» TASK PROMPT
Summarize the text below on how policies work internally in two sentences.

» EXTRACT PROVIDED
[Start of Attachment]

How Policies Work Internally
============================

The ControlPolicy Protocol
--------------------------

All policies implement this protocol (from ``fusion/interfaces/control_policy.py``):

.. code-block:: python

   class ControlPolicy(Protocol):
       def select_action(
           self,
           request: Request,
           options: list[PathOption],
           network_state: NetworkState,
       ) -> int:
           """Return index of selected path, or -1 if none."""
           ...

       def update(
           self,
           request: Request,
           action: int,
           reward: float,
       ) -> None:
           """Update policy from experience (no-op for heuristics/deployment)."""
           ...

[End of Attachment]

» DATA SEGMENT
[Start of Attachment]

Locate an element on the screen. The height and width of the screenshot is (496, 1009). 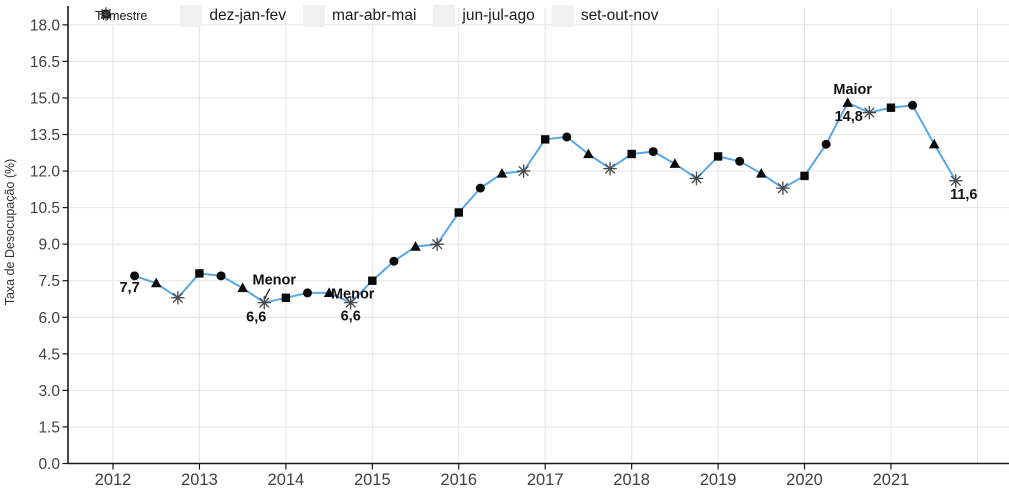
y-tick-label: 13.5 is located at coordinates (45, 136).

[End of Attachment]

» WRITTEN RESPONSE
Every policy implements the ControlPolicy protocol from fusion/interfaces/control_policy.py, whose select_action method takes a request, a list of path options and the network state and returns the index of the chosen path, or -1 if there is none. Its update method takes a request, an action and a reward, returns nothing, and updates the policy from experience, doing nothing for heuristics or deployment.